Just tryin' to feel a bit special... (indicador provocante entalado nos lábios, while you're at it)

...presumindo ser o único português a português a postar durante malfadado jogo da selecção de Portugal no Mundial de Futebol (lamento a exaustividade, mas os estranhos à demência não têm nada que mimar a familiaridade com as suas nomenclaturas)...
E já agora, que presumo estar para aqui sozinho postando (contribuindo para tornar a ocasião minimamente produtiva ontologicamente), convenhamos que não havendo esferas isolantes de indiferença, os rapazinhos até ganhavam uma grama da minha estima se fizessem o obséquio de perder com Angola (hã, não estou completamente a leste, salvo seja). Se o argumento é o da recompensa simbólica associada à ideia de nacionalidade, convenhamos que era o mínimo que se podia fazer, e certamente seria mais dignificante que qualquer outro resultado daquela estiolada ou perversa (a primeira hipótese é melhor) confluência de vontades.

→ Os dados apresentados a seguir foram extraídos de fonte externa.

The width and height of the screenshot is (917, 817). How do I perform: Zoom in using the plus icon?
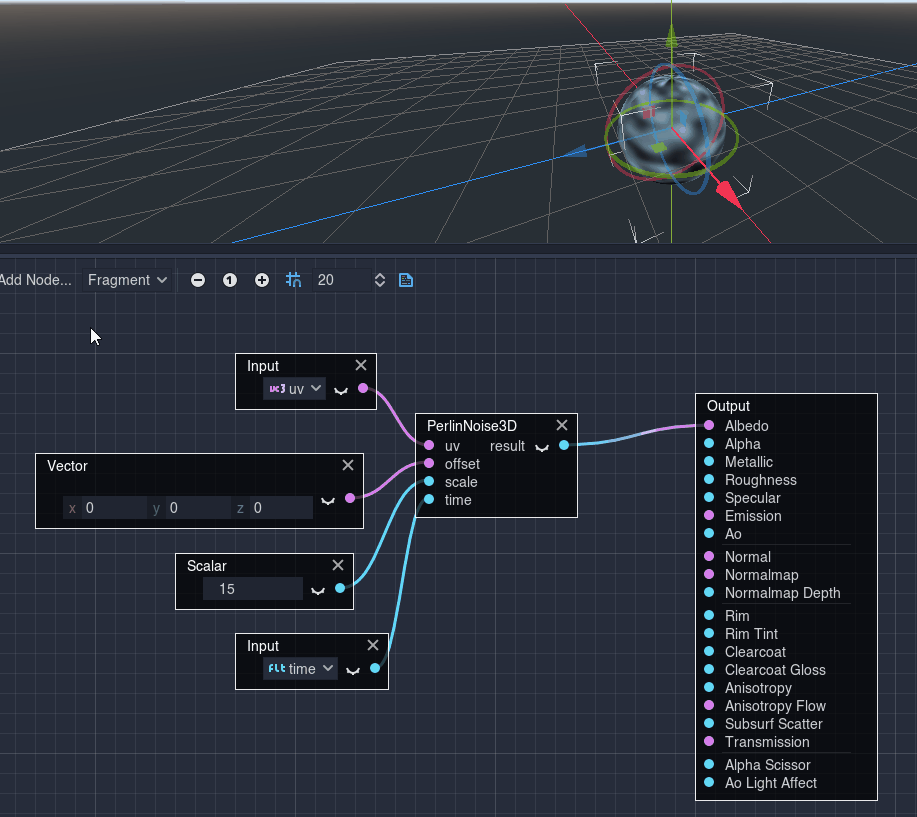(261, 280)
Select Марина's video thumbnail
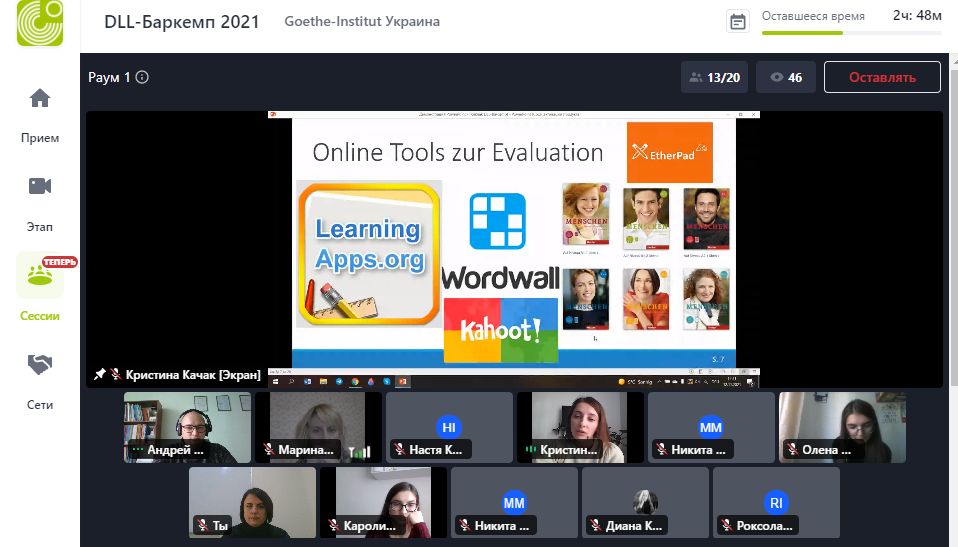 (x=317, y=426)
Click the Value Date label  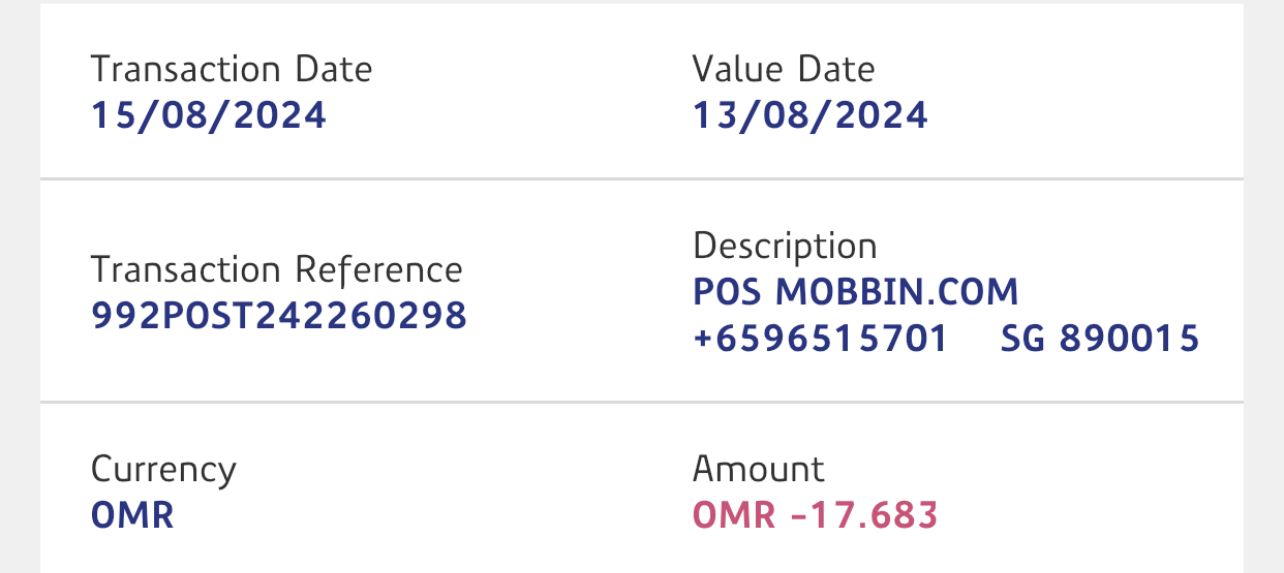(x=783, y=69)
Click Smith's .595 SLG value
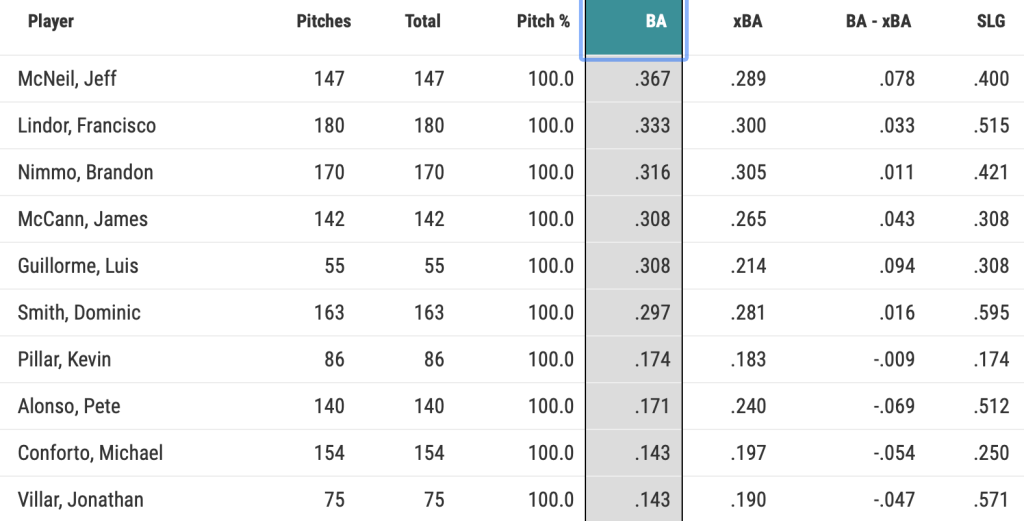 (x=991, y=313)
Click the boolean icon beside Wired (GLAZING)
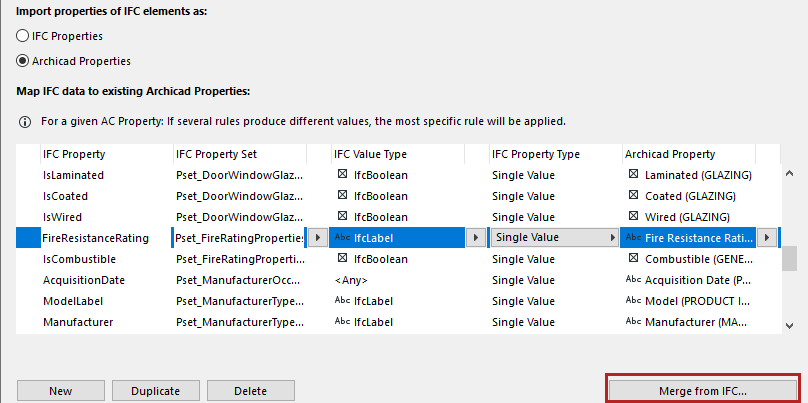Screen dimensions: 808x403 [x=633, y=217]
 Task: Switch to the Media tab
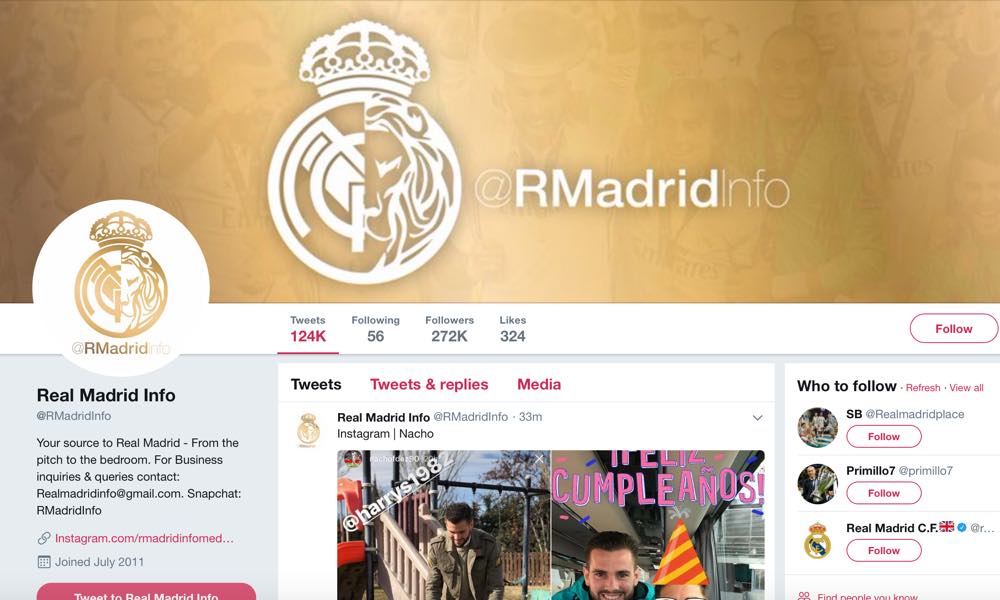[x=539, y=384]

Hmmm, estou a ouvir o diabólico sound-system com que a câmara municipal me atormenta os dias manhãs e noites há tempos... porque raio é que é sempre brasileiro o animador das hostes? Já tornaram requisito para a autorização de residência a abnegação de outras fidelidades nacionais de torcida? Diacho, torcer por Portugal incluso no pacote cultural da política migratória (the subtle one), e a Amnistia Internacional calada? Afinal a política de afinidade cultural também pode ter inscrita daninha letra miúda...

Só este exasperante cenário para me dar para postar. Acho que vou aproveitar a rara conjuntura para tentar ver o Mallick na insuportável grande superfície do burgo. Talvez não haja nenhuma cavalgadura para fazer o favor de ostensivamente mascar pipocas nos meus tímpanos, e se a sala não barrar os fragores da multidão, talvez desta emane um aliviante fade-out de desilusão.

quarta-feira, 7 de junho de 2006

Unhalfbricking, ou Forcefully keeping in mind there is a world beside there is a kingdom, (overquoting)

Quando se deposita o último bloco na clausura incorporada e o Waters entoa em implacável sumiço "Goodbye cruel world", the wall ainda vai a meio.

(non-Rock-in-Raio-qu'o-parta-related)

sexta-feira, 2 de junho de 2006

To move within a frame

A(s) prova(s) do(s) silêncio(s)

Buscava o mais possível a sobreposição transparente dos movimentos vitais a tabelar nas esquinas gramaticais no papel. Mas cedo se lia, na consciência mais presumivelmente próxima dos sentidos que procurara decalcar na linguagem, na incompletude do seu narrar aposta ao resíduo visceral e mnemótico. Rebuscou técnicas e páginas, penas e estratégias. Da seca recolecção do facto epidérmico, à depuração sensitiva ou cognitiva, declinou a saciedade de verdade à memória de quem quer remanescer presente. E ao atardar e retornar às presenças esconsas que grafava dos passados que transmutados vogavam tormentosos à fixidez de um registo, ressentia que era nos silêncios alvos entre os signos e as regras de os significar, que os confessionalismos possíveis sempre se acolitavam, ao abrigo de quem os presumira desnudar, dos dois lados da fronteira. Equívoco e líquido esquivo, reencontrou inverso conforto, assim permanecendo ao abrigo da invía visceral verdade da pequena liberdade de da sua língua não ser cativo.